Aesculus hippocastanum

From £7.95

The Horse Chestnut tree is the source of the famous conker game which we all remember as children. Horse chestnut conkers are actually the nut of the tree, which is used to house the tree's seed for spreading the species. Conkers are actually poisonous to most animals except deer and so the tree can only spread as far as the conkers fall. Everything about the Horse Chestnut is big, so give the chestnut tree plenty of space in your garden so it has acess to enough light and does not shade out other plants too much. The distinct, lobed leaves of the horse chestnut tree are shaped to allow some light to stream through to leaves below, allowing all leaves of the horse chestnut tree to get some light and produce energy. However, there is very little light which penetrates all these horse chestnut leaves onto the ground, except in winter when the tree is leafless, so little will grow underneath. Perhaps a horse chestnut tree with primrose underneath would be a good idea as the primrose will come into flower before the horse chestnut comes into leaf. Horse chestnut trees will grow on most grounds and, apart from being an incredibly grand tree, also sports lovely candles of white flowers in the spring, dominantly announcing the horse chestnut's arrival after its winter slumber. Caring for Horse Chestnut Trees Your Horse Chestnut will arrive with the plug wrapped to prevent water loss. Your Horse Chestnut needs strong roots like a house needs strong foundations - that is why the trees you buy from us are grown under specialised conditions to ensure a healthy, robust root system.
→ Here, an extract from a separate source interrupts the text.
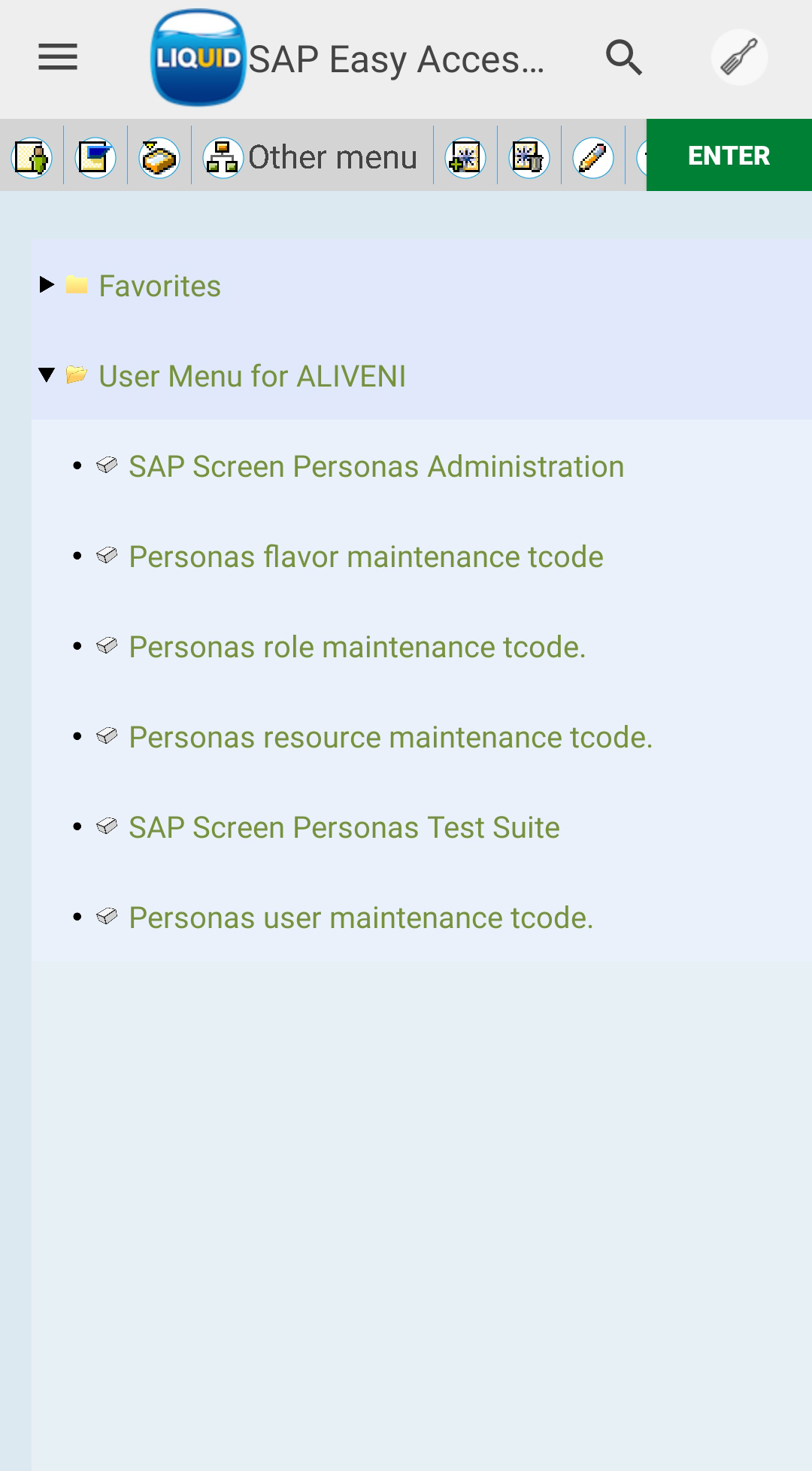Click the Other menu toolbar button

[311, 158]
Unlike most produce sold in garden centres, your Horse Chestnut tree is grown in Britain and so the size of the Horse Chestnut you receive depends on weather conditions, but will on average be 30cm. The relatively small size of the Horse Chestnut tree ensures a fantastic root:shoot ratio, which will give it the best start to life in your garden. As long as the plug is kept moist and the tree is not starved of light, your stunning Horse Chestnut tree will keep for a few weeks before planting.
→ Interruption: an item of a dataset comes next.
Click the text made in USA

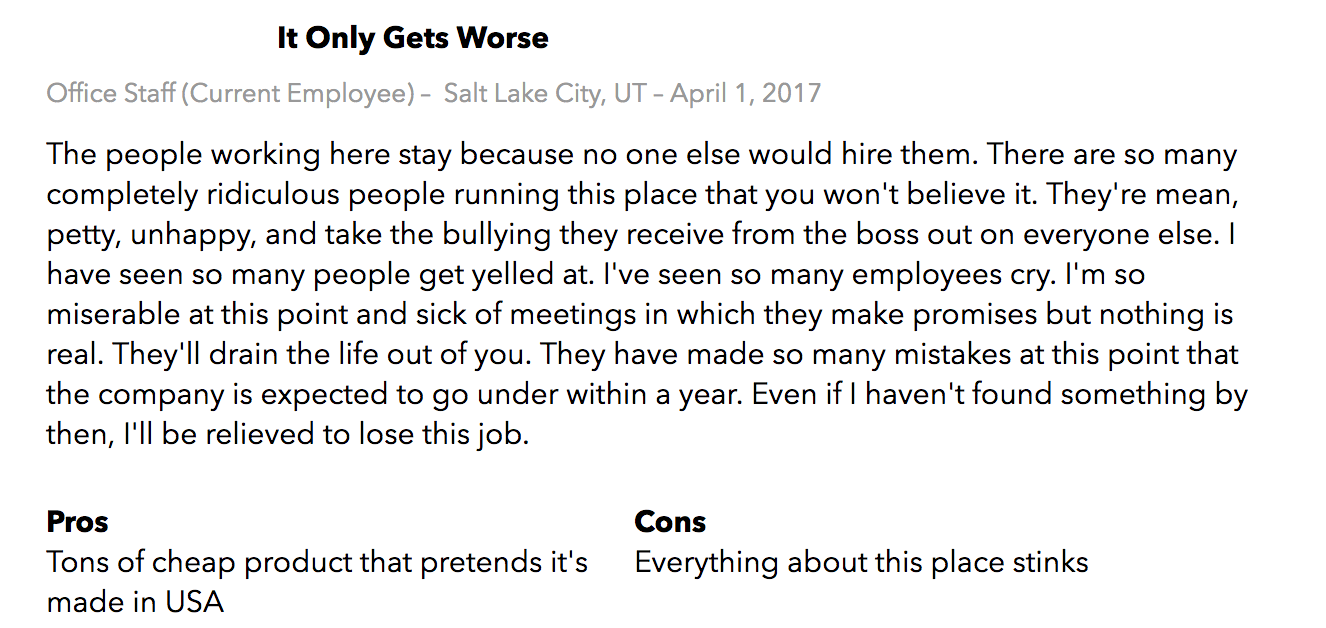135,602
Conkers were played in Serbia in the 16th century and when first introduced to Britain, the conkers were made from hazel nuts and it is not until 1848 that the first game of conkers was recorded as using horse chestnut nuts on the Isle of White. Like Monkey Puzzle and Sycamore, the Horse Chestnut tree will be one which evokes many memories of childhood as we all looked out for this magnificent tree! If anyone has a fond memory of playing conkers as a child, then write in and we can publish it here. Who had the longest lasting conker? Perhaps you are ready for the world conker championships, held in Northamptonshire on the second Sunday of October each year?